Jakarta (Greeners) – Kelompok kerja (Pokja) Kebijakan Konservasi yang terdiri dari individu dan beberapa lembaga yang peduli terhadap persoalan konservasi dan kebijakannya, mendesak pemerintah untuk segera merevisi Undang-Undang No. 5 Tahun 1990 tentang Konservasi Sumber Daya Alam Hayati dan Ekosistemnya. Desakan ini diperlukan mengingat kekejian yang dilakukan para penyelundup terhadap puluhan kakatua jambul kuning yang semakin memprihatinkan.
Koordinator Pokja Konservasi, Andri Santosa mengatakan bahwa terungkapnya penyelundupan kakatua jambul kuning belum lama ini sudah seharusnya menjadi momentum terhadap perubahan mendasar dari perlindungan spesies dan habitat keanekaragaman hayati yang tertuang di dalam UU No. 5 Tahun 1990.
“Dalam kurun waktu 10 tahun terakhir, setidaknya ada 30 lebih kasus perdagangan kakatua yang rata-rata pemberian sanksi hukuman bagi para penyelundup itu hanya kurang dari satu tahun saja,” jelasnya saat menggelar Konferensi Pers di Kantor Yayasan Kehati, Jakarta, Senin (11/05).
Sofi, anggota Pokja dari World Conservation Society (WCS) mencatat, kasus perdagangan satwa liar sejak tahun 2010 teridentifikasi sebanyak 88 kasus, meliputi harimau, gading gajah, trenggiling maupun kakatua yang diperdagangkan secara hidup maupun diambil bagian tubuhnya. Data ini menunjukkan bahwa fenomena perdagangan atau penyelundupan satwa yang dilindungi ini masih sangat tinggi.
Tingginya fenomena ini, lanjut Sofi, mayoritas disebabkan oleh lemahnya peran pemerintah dalam melakukan penegakan hukum terhadap pelaku perdagangan satwa liar. Untuk kakatua saja, tingkat perdagangan satwa yang paling tinggi ada pada kakatua putih. Sedangkan dalam PP No. 7 Tahun 1999, kakaktua putih bahkan tidak masuk termasuk dalam spesies yang dilindungi.

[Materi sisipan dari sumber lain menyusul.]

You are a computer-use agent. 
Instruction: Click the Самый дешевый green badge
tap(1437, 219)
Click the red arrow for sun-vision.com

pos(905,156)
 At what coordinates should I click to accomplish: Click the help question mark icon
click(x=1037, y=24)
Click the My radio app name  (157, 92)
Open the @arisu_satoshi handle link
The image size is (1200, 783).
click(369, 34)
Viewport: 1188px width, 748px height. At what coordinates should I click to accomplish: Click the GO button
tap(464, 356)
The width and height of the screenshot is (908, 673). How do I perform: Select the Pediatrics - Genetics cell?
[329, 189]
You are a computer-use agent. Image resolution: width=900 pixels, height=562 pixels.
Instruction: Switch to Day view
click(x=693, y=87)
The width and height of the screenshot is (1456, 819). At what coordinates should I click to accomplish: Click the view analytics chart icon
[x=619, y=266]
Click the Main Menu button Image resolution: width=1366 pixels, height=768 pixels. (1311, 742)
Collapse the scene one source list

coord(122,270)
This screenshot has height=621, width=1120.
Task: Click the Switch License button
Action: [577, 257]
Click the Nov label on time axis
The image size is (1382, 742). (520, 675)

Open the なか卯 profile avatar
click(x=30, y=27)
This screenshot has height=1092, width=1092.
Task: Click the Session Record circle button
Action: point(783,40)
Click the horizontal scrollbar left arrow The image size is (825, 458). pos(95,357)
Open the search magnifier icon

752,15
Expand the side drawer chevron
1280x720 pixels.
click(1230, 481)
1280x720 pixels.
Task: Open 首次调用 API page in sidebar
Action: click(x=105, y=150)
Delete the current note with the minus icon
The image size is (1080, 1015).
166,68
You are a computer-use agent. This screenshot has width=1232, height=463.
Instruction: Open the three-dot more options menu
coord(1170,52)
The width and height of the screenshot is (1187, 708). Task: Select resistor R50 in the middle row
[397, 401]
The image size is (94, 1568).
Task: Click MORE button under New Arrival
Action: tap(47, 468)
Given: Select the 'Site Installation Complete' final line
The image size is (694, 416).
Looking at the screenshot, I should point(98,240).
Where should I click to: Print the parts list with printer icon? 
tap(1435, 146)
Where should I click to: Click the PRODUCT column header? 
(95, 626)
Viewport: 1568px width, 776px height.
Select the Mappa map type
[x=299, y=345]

Kasubdit Program dan Evaluasi Penyidikan dan Pengamanan Hutan, Kementrian Lingkungan Hidup dan Kehutanan, Indra Explotasia juga mengakui bahwa wildlife crime adalah kejahatan yang serius mengingat kejahatan ini telah menduduki peringkat ke tiga setelah senjata dan obat-obatan terlarang.
“Beberapa hal telah kita lakukan untuk menanggulangi masalah ini. Selain perburuan liar, perdagangan liar juga harus dihadapi dan bagaimana kita dapat menutup peredaran pasar gelap. Oleh karena itu revisi UU No. 5 Tahun 1990 juga perlu menjadi perhatian kita,” ujarnya.
Indra menerangkan bahwa KLHK telah membuat kerjasama dengan Amerika dan Vietnam dalam rangka mengurangi perdagangan satwa liar. Saat ini, KLHK juga tengah mengusahakan untuk menjalin kerjasama dengan Tiongkok karena Tiongkok termasuk salah satu dari negara yang menyelundupkan hewan liar terbesar.
Sebagai informasi, Pokja yang merupakan gabungan dari beberapa Lembaga Swadaya Masyarakat (LSM) seperti Kehati, WWF Indonesia, WCS dan banyak lainnya ini telah membuat petisi mendukung perubahan UU No. 5 Tahun 1990 melalui Change.org/kakatuabotol yang hingga hari ini telah ditandatangani oleh 17.000 orang lebih.